Passage provided:
- - - -

To assess the role of FcγRIIB on tumorigenesis, the MC38 cells were subcutaneously inoculated into wild-type (WT) and FcγRIIB-/- (KO) mice. The KO mice showed slower growth of xenograft tumors and prolonged survival than WT mice (Figures 2A and S2A). The tumor growth was also dampened in KO mice implanted with B16F10 melanoma cells than in WT mice (Figure S2B). Tumor-bearing mice always show splenomegaly at later stages of tumorigenesis . We found that the spleen size in tumor-bearing KO mice was smaller than that in tumor-bearing WT mice, while it was comparable to that in tumor-free WT mice (Figure S2C).
CD8+ T cells are pivotal for controlling tumor growth . We found that the percentages of tumor-infiltrating CD8+ T cells were increased in KO mice than that in WT mice (Figures 2B and S2D-F). Moreover, the proportions of interferon γ (IFNγ) and granzyme B (GzmB)-producing CD8+ T cells were significantly increased in KO mice than that in WT mice, suggesting that compared with WT mice, the anti-tumor immunity was enhanced in the FcγRIIB deficient mice (Figures 2C and 2D).

- - - -

Dataset entries:

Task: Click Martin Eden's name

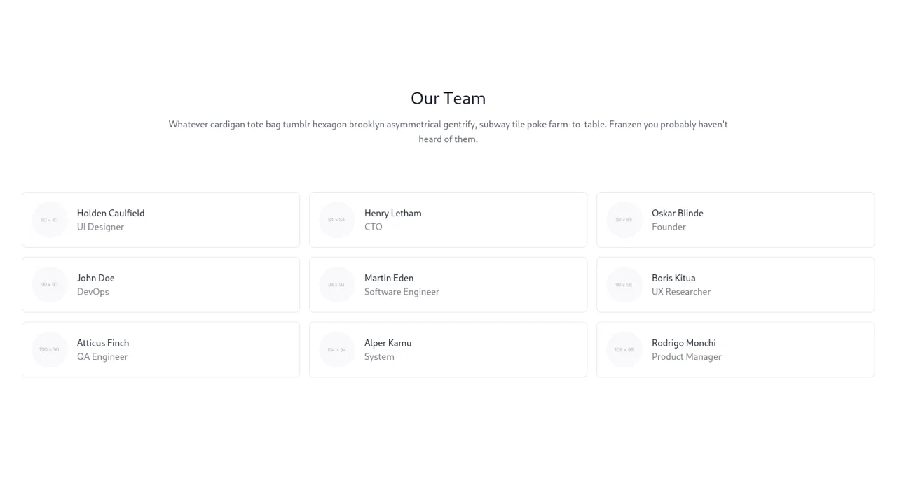Action: click(x=389, y=278)
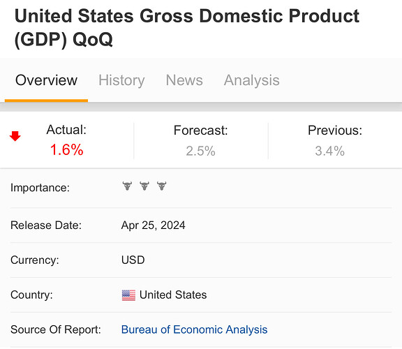This screenshot has height=349, width=402.
Task: Click the Actual value 1.6%
Action: [x=66, y=150]
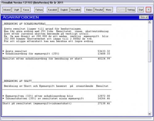
Task: Click the Kassa toolbar button
Action: (x=26, y=10)
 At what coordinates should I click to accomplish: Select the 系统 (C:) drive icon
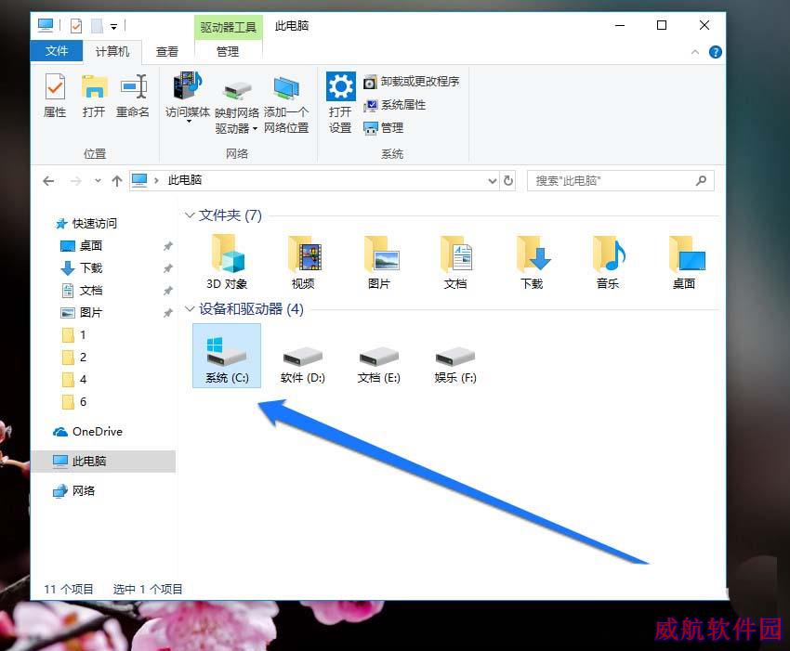tap(227, 355)
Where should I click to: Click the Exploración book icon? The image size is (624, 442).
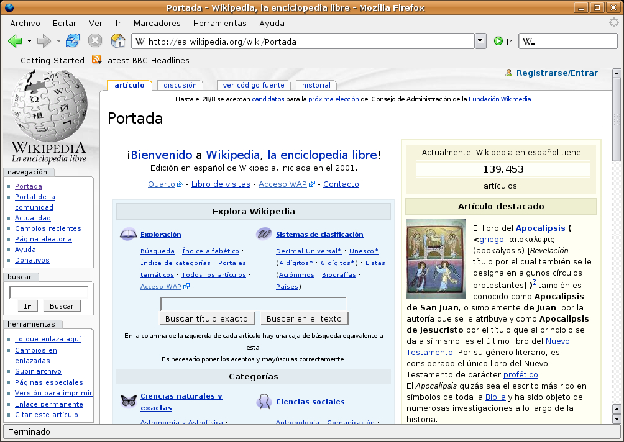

- - - -

What to do:
1. In the passage on FcγRIIB and tumor growth, which melanoma cells were implanted into the mice?
2. Carry on the passage on FcγRIIB and tumor growth, picking up right after its final sentence.

Answers by task:
1. B16F10 melanoma cells.

2.
In the TME, immunosuppressive cells, including MDSCs, tumor-associated macrophages (TAMs), and Tregs suppress the activity of CD8+ T-cells . We determined the infiltration of these immunosuppressive cells into the TME, and found that MDSC accumulation was reduced in the tumor and spleen of MC38 tumor-bearing FcγRIIB-KO mice than in that of tumor-bearing WT mice (Figures 2E, 2F, and S2D-H), whereas there was no significant difference in the levels of Treg cells, B cells, and DCs (Figures S2D-E). Similarly, decreased MDSC accumulation were also observed in B16F10 tumor-bearing FcγRIIB-KO mice (Figure S2I). Interestingly, the percentages of TAMs were higher in KO tumors than in WT control. Compared with WT TAMs, the FcγRIIB-KO TAMs exhibited increased M1 markers CD86 and MHC II, whereas the expression of CD80 showed no significant difference (Figure S2J). Additionally, the proportion of mMDSC subpopulations remained unchanged, but that of gMDSCs decreased in FcγRIIB deficient mice (Figures 2G and S2D), indicating that the major decreased proportion of MDSCs in KO mice was gMDSCs. The mMDSCs and gMDSCs from FcγRIIB-KO mice expressed decreased PD-L1, and mMDSCs expressed slightly decreased arginase-1 (Arg-1) (Figures 2H, 2I and S2K).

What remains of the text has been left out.